● Task input:
_ _ _ _ _ _ _

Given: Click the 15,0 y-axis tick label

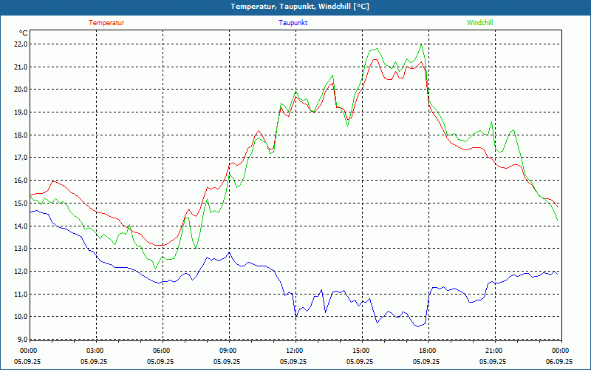Looking at the screenshot, I should [x=20, y=203].
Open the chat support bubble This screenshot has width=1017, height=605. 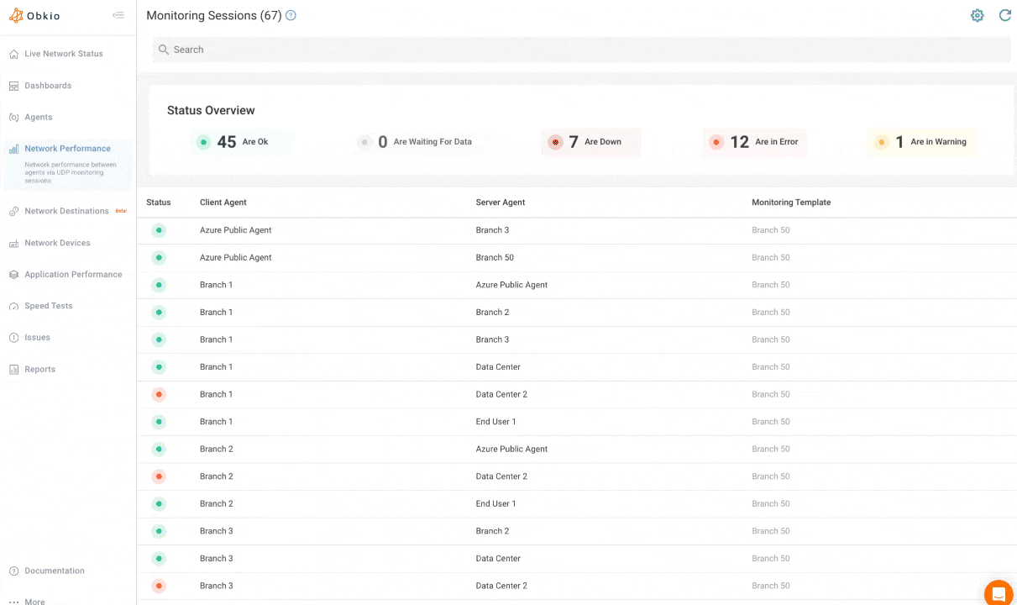tap(998, 593)
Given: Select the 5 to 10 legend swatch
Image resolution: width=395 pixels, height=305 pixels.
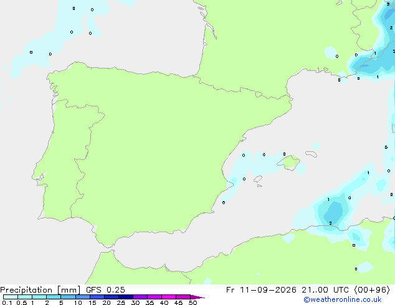Looking at the screenshot, I should coord(68,297).
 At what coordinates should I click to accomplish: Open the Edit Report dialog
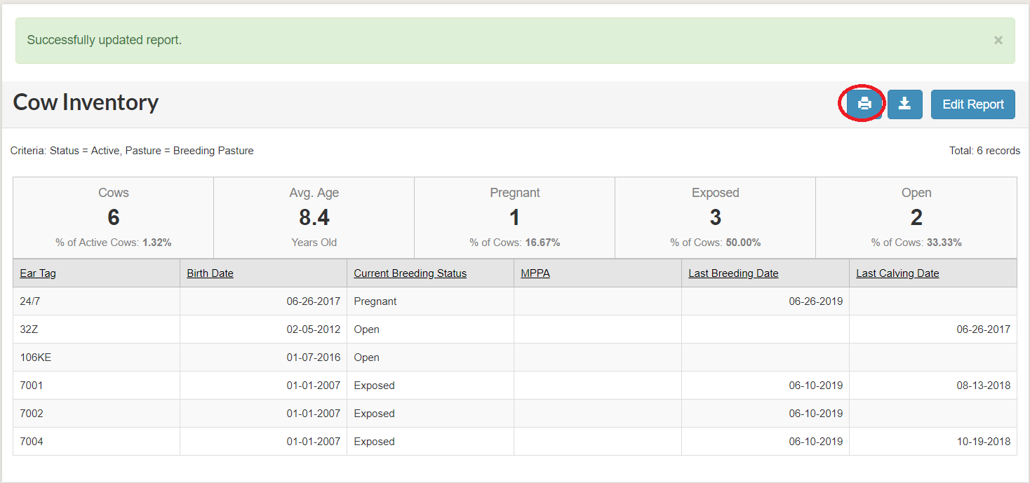coord(972,104)
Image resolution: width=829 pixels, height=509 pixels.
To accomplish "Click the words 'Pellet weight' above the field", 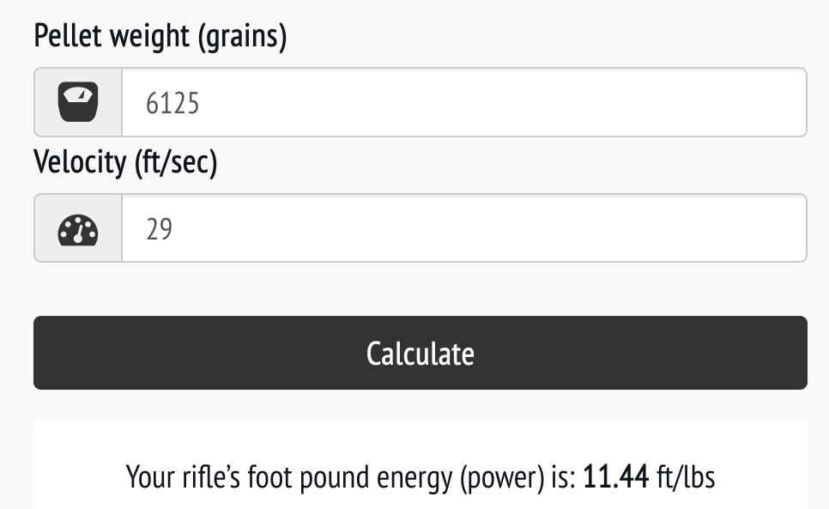I will pyautogui.click(x=112, y=36).
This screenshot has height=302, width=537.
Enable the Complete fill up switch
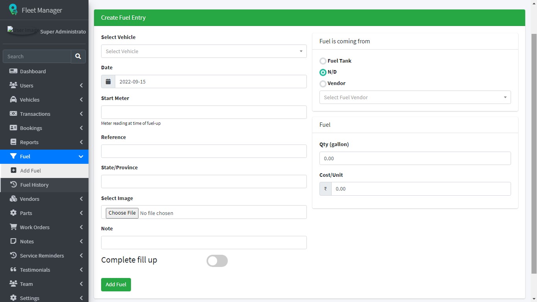pos(217,261)
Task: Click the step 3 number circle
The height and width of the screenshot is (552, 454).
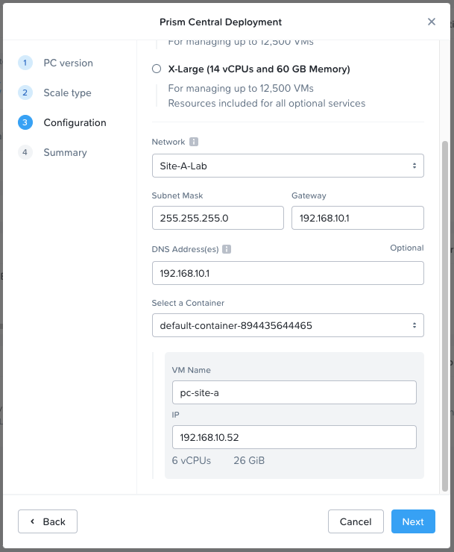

_ _ _ _ _ _ _

● Exercise: The lines from the one with "This screenshot has height=302, width=537." to the end of the data above should be retyped exactly, both ends included, and pictures are to be left out.

● Output below:
This screenshot has height=302, width=537.
Enable the Complete fill up switch
pos(217,261)
Task: Click the step 3 number circle
The height and width of the screenshot is (552, 454).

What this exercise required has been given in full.